▶ TASK: Render the lines below as a Markdown table with the columns "Row" and "Line", numbering each row and leaving out blank lines. Omit the pictures from the table.

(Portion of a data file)
+ + +

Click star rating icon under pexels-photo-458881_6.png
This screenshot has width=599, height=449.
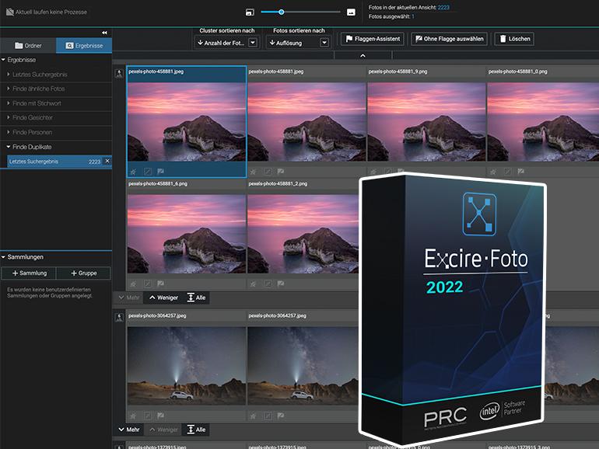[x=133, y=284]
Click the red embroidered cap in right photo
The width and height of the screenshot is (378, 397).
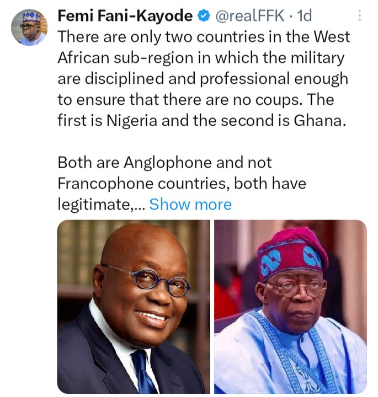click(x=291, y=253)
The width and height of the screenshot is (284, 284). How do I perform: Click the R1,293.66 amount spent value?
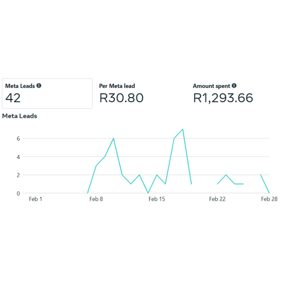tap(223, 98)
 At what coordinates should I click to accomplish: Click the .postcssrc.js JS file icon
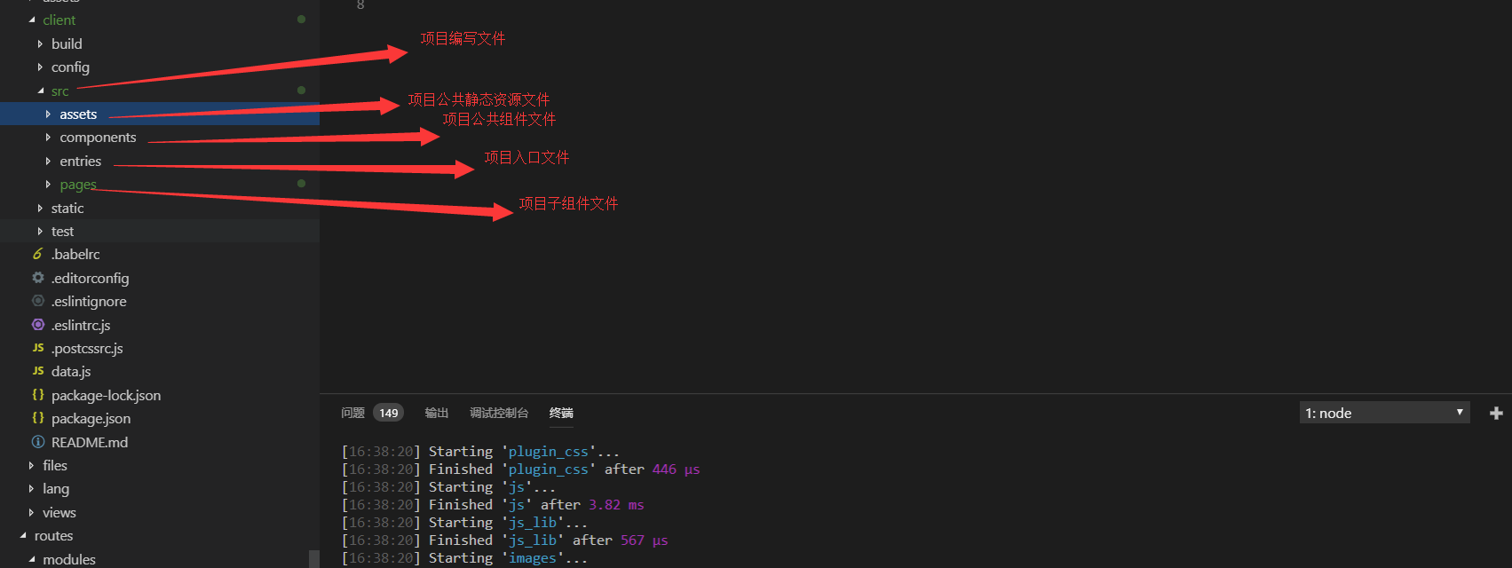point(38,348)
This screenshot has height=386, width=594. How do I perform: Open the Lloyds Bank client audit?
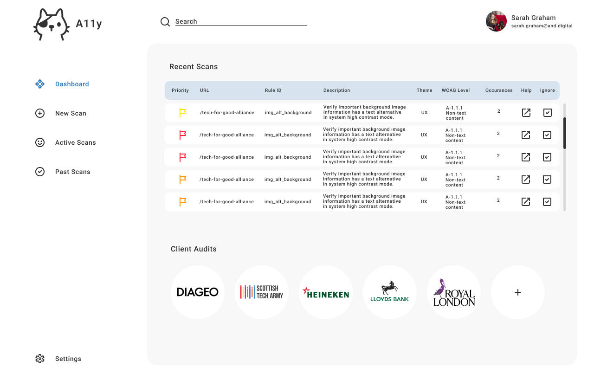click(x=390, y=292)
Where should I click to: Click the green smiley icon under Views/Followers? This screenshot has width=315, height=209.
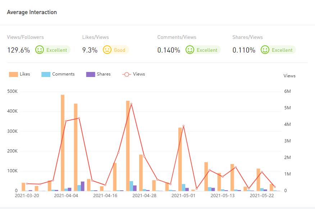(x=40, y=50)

+ + +

▶ EXERCISE SOLUTION:
| Row | Line |
|---|---|
| 1 | Click star rating icon under pexels-photo-458881_6.png |
| 2 | This screenshot has width=599, height=449. |
| 3 | [x=133, y=284] |
| 4 | Click the red embroidered cap in right photo |
| 5 | The width and height of the screenshot is (378, 397). |
| 6 | click(x=291, y=253) |
| 7 | The width and height of the screenshot is (284, 284). How do I perform: Click the R1,293.66 amount spent value? |
| 8 | tap(223, 98) |
| 9 |  At what coordinates should I click to accomplish: Click the .postcssrc.js JS file icon |
| 10 | point(38,348) |
| 11 | This screenshot has height=386, width=594. How do I perform: Open the Lloyds Bank client audit? |
| 12 | click(x=390, y=292) |
| 13 | Where should I click to: Click the green smiley icon under Views/Followers? This screenshot has width=315, height=209. |
| 14 | (x=40, y=50) |